RE: Grenzsoldaten und Grenztruppen der Deutschen Demokratischen Rebublik

in Grenztruppen der DDR 18.07.2012 22:45
von Rainman2 | 5.761 Beiträge

Zitat von EK 82/2 im Beitrag #38
reinman warum waren wir dann im dezember 1981 mit teil 1 und 2 draußen? als von jedem bat. eine kompanie an die polnische grenze verlegt werden sollte? das war gefechtsmäßige grenzsicherung in meinen augen und urlaubssperre sowieso. 3 tage dauerte das spektakel bis die kompanien welche auf züge schliefen wieder zurück kamen.

Hallo EK 82/2,

die Frage kann ich Dir so nicht beantworten. Ich selbst war zu diesem Zeitpunkt noch Offiziersschüler im dritten Lehrjahr. Ich befand mich zu einer Kulturveranstaltung oder -konferenz in Karl-Marx-Stadt mit einer Gruppe von 5 oder 6 Leuten von der Offiziershochschule. Wir wurden plötzlich zurück nach Plauen beordert. Grund: Erhöhte Gefechtsbereitschaft. Diese hielt über mehrere Tage an. Wir waren in der Zeit ziemlich nervös.

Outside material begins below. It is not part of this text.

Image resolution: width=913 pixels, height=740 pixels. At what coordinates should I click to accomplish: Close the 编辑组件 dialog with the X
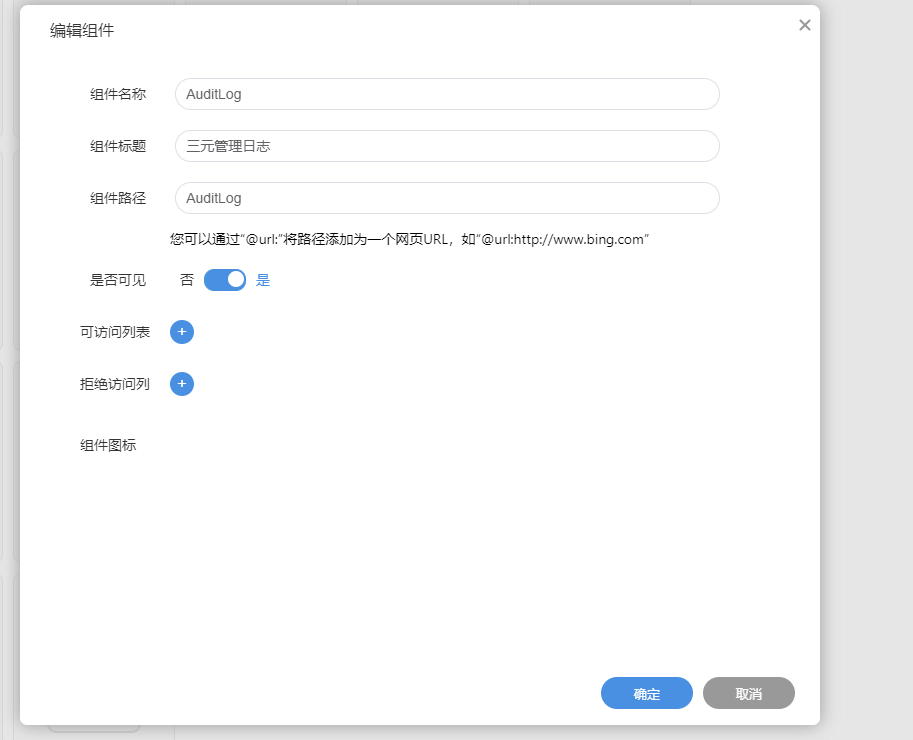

Von einem flächendeckenden Übergang zur gefechtsmäßigen Grenzsicherung in dieser Zeit habe ich bis heute nichts gehört. Da ich aber auch keinen Grund habe, an Deiner Geschichte zu zweifeln, kann ich nur annehmen, dass in einigen Abschnitten das Beziehen und Vorbereiten der befohlenen Stellungen für die gefechtsmäßige Grenzsicherung angeordnet war. Unter diesen Umständen war das dann auch wirklich eine Grenzsicherung unter gefechtsmäßigen Bedingungen. Dennoch gehe ich davon aus, dass Ihr relativ schnell wieder zum normalen Regime der Grenzsicherung übergegangen seid, es wurden also Grenzposten im Grenzabschnitten im Grenzdienst eingesetzt. Das besondere an der "Gefechtsmäßigen Grenzsicherung" war, dass sie keine Sicherung im Rahmen des herkömmlichen Grenzregimes darstellte. Die Grenzkompanie hätte sich nur auf einen geringen Teil des Grenzabschnitts konzentriert. Aufklärung und Sicherung im Abschnitt hätten stattgefunden, aber nicht die Konzentration der Kräfte und Mittel im Verteidigungsabschnitt aufheben können. Und so etwas wäre eigentlich nur bei Voller Gefechtsbereitschaft gemacht worden. So zumindest die mir bekannte Theorie.

ciao Rainman


"Ein gutes Volk, mein Volk. Nur die Leute sind schlecht bis ins Mark."